第三十八話 数字
亜久津は右手の人差し指を唇の前まで持ってきた。
「話は最後まで聞いた方が良い。俺は、2を選択しようとした。と言っただけで、2を選択したとは言っていない。」
抑揚のない不気味な声でこのラウンドの真相を淡々と話し始める。
「君は俺が2を選択することすら読んでいた。だから君は0を選択した。」
その言葉を聞いた瞬間、一瞬だけ、阿黒賢一の表情が変わる。何かを見抜かれたような、都合の悪い顔に。
「ライフイズコインのルールには罠が仕掛けられている。それは、secondでかけるコインの枚数だ。」
対面に座っている阿黒の瞳をみつめる。阿黒をみつめるその瞳は全てを見抜いているかのような不気味な瞳であった。

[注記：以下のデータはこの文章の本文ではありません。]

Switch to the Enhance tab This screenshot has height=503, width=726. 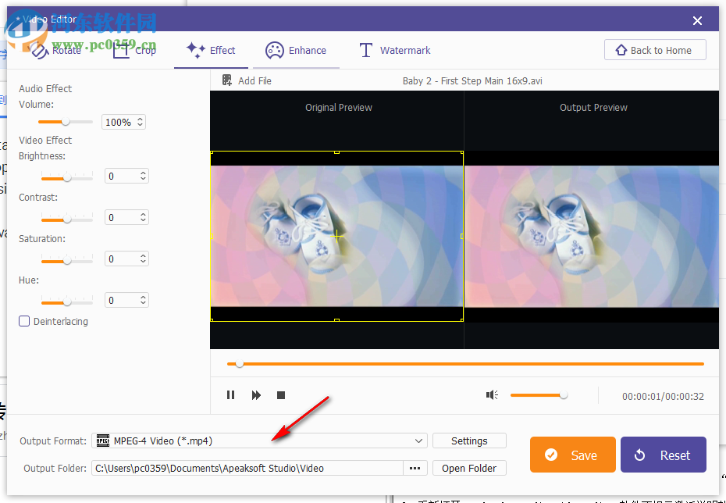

「ゲームマスターは、firstでコインを賭ける時、0は選択出来ないと言っていた。だが、secondの説明の時、ゲームマスターはコインの最低枚数を指定していなかった。つまり、secondでは0を選択できるということだ。」
阿黒に向けていた瞳を一瞬だけ、ゲームマスターに向けた。
「君はそこに注目した。君はゲームのルールを逆手に取ることが得意だから。」
亜久津成義の脳裏に阿黒賢一と君塚渉の戦いがムービーとしてながれる。
「君は俺が13の仕掛けに気づく人間だとわかっていた。なぜなら、俺が君の前回のゲームをみていたことを知っていて、俺が君の実力を知っていると知っていたから。」
亜久津は一息ついてから再び話し始める。
「だから君はもうひとつのトラップをはった。1ではなく、0を選択するというトラップを。君の筋書きでは、俺は、君が1を選択したと思い込み2を選択し、このラウンドを獲得する。1と0たった1の差だが、君の策を見抜いたことで、油断しているであろう俺にはそれがあとから刺さってくる。そして、最終的に負けてしまう。」
自身のタブレットを指さしながら話し続ける。
「だか、そうはならなかった。俺は君が0を選択することすらよんでいた。だから、1を選択した。1で勝てるのは0だけ、同じ1であると引き分けになってしまい、2以上であると負けてしまう。1を選択し、このラウンドを獲得した時点で君の選択した数字が0であることが確定した。」
迷いのない手つきでタブレットに数字を入力していく。
「これで君は俺のことを騙すことが出来ずに、デスコインを10個獲得してしまうという最悪の道に進んだ。そして、このゲームはライフコインを多く使える者が絶対的に有利である。なぜなら、こういうことができるからだ。」
亜久津はタブレットにある決定ボタンを押す。
「俺は、firstで10コイン賭けた。これで君は最低でも11コインかけなければ差は縮まらなくなってしまった。だが、これにも負けてしまうと君と俺との差は開いてしまい、君の命はとてつもない速さで短くなってしまう。」
タブレットに向けていた視線を再び阿黒賢一に向けなおす。
「君は俺のことを1ラウンド目で騙せなかった時点で詰んでいたんだ。これから先、君は死への一本道を走るという選択しか残されていない。残念だがココが君の墓場だ。」